Jimmy Buffett died in September, and several of his favorite artists honored him with a performance at the CMA Awards on Wednesday.
Ahead of the tribute, Mac McAnally, a guitarist and longtime member of Buffett’s Coral Reefer band, spoke to Fox News Digital about the late singer-songwriter, even sharing some of his final words.
“I saw him 24 hours before he was gone,” McAnally said, “and he was smiling wider than his head and saying, ‘What a hell of a ride, keep it going, keep the party going,’ and it’s our intention to do that.”
“I didn’t know what to say,” he admitted of that final visit with Buffett, “and I didn’t know if I could talk without crying, but I picked up a guitar and played, and we told a couple of tour stories and laughed.
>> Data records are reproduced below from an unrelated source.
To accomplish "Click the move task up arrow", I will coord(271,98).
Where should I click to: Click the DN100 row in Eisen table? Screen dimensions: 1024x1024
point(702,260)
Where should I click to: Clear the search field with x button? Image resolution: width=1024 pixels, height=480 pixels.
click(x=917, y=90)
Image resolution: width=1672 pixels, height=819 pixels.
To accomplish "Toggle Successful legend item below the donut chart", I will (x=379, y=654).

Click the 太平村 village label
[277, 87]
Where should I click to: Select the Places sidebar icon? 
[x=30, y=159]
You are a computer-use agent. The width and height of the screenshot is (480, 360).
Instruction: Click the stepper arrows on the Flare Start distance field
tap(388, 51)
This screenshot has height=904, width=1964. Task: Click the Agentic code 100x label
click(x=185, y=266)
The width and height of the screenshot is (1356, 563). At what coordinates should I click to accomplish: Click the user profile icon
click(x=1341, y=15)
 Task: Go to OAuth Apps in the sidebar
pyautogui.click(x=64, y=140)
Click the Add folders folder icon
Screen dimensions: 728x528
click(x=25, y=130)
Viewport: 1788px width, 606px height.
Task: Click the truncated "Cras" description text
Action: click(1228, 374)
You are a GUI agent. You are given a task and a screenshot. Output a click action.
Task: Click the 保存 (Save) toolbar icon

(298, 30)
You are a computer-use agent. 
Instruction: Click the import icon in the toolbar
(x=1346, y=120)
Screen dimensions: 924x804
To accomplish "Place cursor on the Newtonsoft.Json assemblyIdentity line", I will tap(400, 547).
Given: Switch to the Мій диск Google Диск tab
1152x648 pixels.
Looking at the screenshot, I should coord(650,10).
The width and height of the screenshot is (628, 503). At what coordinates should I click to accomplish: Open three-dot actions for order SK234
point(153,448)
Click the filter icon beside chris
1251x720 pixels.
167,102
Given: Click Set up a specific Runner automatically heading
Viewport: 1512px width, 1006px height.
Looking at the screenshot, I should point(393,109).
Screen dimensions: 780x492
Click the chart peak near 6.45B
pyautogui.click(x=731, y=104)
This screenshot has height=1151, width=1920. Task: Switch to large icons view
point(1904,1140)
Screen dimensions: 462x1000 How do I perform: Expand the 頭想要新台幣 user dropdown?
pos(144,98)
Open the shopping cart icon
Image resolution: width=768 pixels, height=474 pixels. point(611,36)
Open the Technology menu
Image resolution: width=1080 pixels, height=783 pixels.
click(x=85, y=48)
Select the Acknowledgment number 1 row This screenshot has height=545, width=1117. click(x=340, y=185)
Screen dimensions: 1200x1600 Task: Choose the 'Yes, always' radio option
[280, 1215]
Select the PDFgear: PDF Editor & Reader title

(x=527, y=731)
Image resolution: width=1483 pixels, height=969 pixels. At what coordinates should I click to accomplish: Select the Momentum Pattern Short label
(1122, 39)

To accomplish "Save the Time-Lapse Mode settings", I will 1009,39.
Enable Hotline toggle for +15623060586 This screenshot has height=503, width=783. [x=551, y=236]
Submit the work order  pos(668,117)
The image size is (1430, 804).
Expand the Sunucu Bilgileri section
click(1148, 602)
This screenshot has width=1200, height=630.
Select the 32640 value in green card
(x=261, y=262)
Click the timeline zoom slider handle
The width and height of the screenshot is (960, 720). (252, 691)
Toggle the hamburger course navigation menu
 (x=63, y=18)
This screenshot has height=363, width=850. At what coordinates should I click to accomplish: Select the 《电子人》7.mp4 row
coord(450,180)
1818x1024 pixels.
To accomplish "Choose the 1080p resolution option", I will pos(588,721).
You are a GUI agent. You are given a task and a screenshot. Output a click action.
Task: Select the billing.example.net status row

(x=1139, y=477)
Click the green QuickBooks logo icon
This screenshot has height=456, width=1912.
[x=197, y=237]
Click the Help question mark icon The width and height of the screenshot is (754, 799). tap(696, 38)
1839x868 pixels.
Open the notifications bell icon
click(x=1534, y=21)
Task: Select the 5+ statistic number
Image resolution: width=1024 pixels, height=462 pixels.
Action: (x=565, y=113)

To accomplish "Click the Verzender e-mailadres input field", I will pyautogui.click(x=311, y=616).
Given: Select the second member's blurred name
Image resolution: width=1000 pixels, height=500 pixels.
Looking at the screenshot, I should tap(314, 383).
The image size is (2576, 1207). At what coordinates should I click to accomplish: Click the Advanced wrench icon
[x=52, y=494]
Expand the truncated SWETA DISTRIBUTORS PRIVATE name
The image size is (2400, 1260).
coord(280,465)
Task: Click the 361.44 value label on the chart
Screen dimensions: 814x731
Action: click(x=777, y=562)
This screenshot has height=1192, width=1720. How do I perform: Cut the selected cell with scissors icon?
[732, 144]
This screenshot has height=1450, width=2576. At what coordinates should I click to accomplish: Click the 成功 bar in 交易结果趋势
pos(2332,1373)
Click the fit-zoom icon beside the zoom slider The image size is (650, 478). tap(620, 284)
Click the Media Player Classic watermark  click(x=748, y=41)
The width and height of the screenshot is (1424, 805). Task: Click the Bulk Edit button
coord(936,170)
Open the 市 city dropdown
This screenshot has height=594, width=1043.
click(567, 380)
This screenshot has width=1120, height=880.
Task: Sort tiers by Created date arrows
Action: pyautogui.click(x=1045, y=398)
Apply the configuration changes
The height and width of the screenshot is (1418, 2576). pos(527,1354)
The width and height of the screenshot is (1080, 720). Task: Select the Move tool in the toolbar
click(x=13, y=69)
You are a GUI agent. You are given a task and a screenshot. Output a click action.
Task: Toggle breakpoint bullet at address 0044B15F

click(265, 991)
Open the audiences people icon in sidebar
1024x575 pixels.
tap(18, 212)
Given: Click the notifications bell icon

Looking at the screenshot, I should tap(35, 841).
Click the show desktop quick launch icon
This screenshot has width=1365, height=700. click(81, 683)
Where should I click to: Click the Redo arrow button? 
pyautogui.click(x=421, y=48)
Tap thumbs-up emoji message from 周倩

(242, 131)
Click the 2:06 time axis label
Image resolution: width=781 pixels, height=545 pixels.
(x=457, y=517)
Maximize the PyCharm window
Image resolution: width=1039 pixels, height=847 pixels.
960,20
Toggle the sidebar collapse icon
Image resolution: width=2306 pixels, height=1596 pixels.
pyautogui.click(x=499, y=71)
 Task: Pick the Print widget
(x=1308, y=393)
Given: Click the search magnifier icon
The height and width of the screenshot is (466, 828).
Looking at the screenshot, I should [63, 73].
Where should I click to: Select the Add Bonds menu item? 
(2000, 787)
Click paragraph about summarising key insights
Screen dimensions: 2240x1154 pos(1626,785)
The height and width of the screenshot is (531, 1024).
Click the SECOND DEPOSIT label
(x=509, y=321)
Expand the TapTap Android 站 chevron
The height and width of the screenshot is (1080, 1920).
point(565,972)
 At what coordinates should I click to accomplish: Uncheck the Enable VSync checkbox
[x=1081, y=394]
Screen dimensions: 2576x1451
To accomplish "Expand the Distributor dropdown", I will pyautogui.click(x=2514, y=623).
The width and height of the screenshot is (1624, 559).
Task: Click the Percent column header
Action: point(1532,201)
And he made sure that I knew that he wanted nobody to be sad, and everybody to keep the joy that he started rolling, rolling.”
Leading up to his death, Buffett had been “fighting Merkel Cell Skin Cancer for four years,” according to an obituary shared on his website.
He’d had to cancel numerous concerts due to his health, but “continued to perform during treatment, playing his last show, a surprise appearance in Rhode Island, in early July,” the obituary read.
After decades in the music business, his death had a major impact on countless fans, as well as fellow performers.
McAnally, along with Kenny Chesney, Alan Jackson and Zac Brown Band, performed a medley of Buffett’s songs at the CMA Awards on Wednesday that included “Margaritaville” and “It’s Five O’Clock Somewhere.”
“Every connection I’ve ever had with Jimmy means something to me, because I wouldn’t be here without him,” the guitarist told Fox News Digital.
“But this particular night, when we just put out his last album, which he worked so hard on and put so much joy and labor into… I’m in this tribute with a bunch of people that he loved so much and that — everyone loves Jimmy — but he loved everyone that’s involved in this tribute tonight personally.”
He continued, “It means the world. So we’re going to be sending his music out as far as we can send it, and he’s going to be smiling at us, and we know that.”
Buffett was known for how intensely he enjoyed life and how much he promoted the idea that others do the same, and McAnally said that that sort of positivity was reflected in how Buffett wanted his fans to think of him after he passed away.
“He didn’t want anybody to be sad,” he said, “although you can’t help losing somebody that you look up to to that level, but he didn’t want anybody to be sad… we’re not going to be sad tonight.”
“We’re gonna send some love out with some Jimmy Buffett music, put our hearts up against the microphone and it’s gonna work, I got a feeling,” said McAnally.
When asked what he wanted people to remember most about Buffett, McAnally said, “He was just a big rolling ball of goodwill, and it didn’t matter what level you saw him on. If you met him at the grocery store, you would think the same thing as if you saw him onstage for all these years.
“He was really the character that everybody thought he was… he was smiling at everybody he crossed paths with, every day of his life, including the last one.”